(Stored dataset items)
......

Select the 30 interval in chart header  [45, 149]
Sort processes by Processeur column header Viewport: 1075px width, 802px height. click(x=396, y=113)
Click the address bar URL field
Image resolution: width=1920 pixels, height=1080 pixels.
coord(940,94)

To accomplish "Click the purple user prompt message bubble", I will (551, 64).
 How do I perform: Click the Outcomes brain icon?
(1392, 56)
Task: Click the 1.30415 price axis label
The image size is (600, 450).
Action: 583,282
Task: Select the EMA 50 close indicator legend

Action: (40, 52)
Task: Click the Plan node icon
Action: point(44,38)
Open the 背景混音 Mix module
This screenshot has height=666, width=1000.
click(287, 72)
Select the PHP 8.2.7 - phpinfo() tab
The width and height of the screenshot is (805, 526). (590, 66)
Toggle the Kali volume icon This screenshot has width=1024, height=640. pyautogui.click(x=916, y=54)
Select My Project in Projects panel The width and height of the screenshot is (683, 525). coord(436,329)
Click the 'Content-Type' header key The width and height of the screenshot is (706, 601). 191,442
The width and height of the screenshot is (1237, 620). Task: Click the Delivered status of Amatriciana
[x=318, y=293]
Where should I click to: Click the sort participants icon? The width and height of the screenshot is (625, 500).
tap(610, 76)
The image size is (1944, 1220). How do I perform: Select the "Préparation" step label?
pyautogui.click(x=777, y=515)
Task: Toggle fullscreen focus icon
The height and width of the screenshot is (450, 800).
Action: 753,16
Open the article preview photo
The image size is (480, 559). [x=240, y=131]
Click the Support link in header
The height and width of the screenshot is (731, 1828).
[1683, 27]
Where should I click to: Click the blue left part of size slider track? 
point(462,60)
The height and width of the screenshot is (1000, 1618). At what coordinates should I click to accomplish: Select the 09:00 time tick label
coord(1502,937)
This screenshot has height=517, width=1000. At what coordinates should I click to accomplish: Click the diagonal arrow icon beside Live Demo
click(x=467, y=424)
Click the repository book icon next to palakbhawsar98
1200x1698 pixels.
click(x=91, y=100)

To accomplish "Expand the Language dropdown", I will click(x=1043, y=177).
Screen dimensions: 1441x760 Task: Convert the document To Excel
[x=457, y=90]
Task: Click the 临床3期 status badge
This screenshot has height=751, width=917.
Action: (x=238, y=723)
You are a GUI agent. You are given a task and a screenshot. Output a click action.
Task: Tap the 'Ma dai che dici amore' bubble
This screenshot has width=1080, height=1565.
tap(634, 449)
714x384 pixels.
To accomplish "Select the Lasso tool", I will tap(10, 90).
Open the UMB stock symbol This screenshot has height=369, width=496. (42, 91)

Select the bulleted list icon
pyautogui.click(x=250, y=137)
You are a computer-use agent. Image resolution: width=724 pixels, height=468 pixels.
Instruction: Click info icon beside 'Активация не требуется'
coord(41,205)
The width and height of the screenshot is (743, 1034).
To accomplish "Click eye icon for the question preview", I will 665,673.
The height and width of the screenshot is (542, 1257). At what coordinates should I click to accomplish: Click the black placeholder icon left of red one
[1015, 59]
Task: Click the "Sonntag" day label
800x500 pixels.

......

§ BRIEF:
Using the entries above, state the number of lines that include "agent". Add nothing else.

§ RESULT OF THIS TASK:
2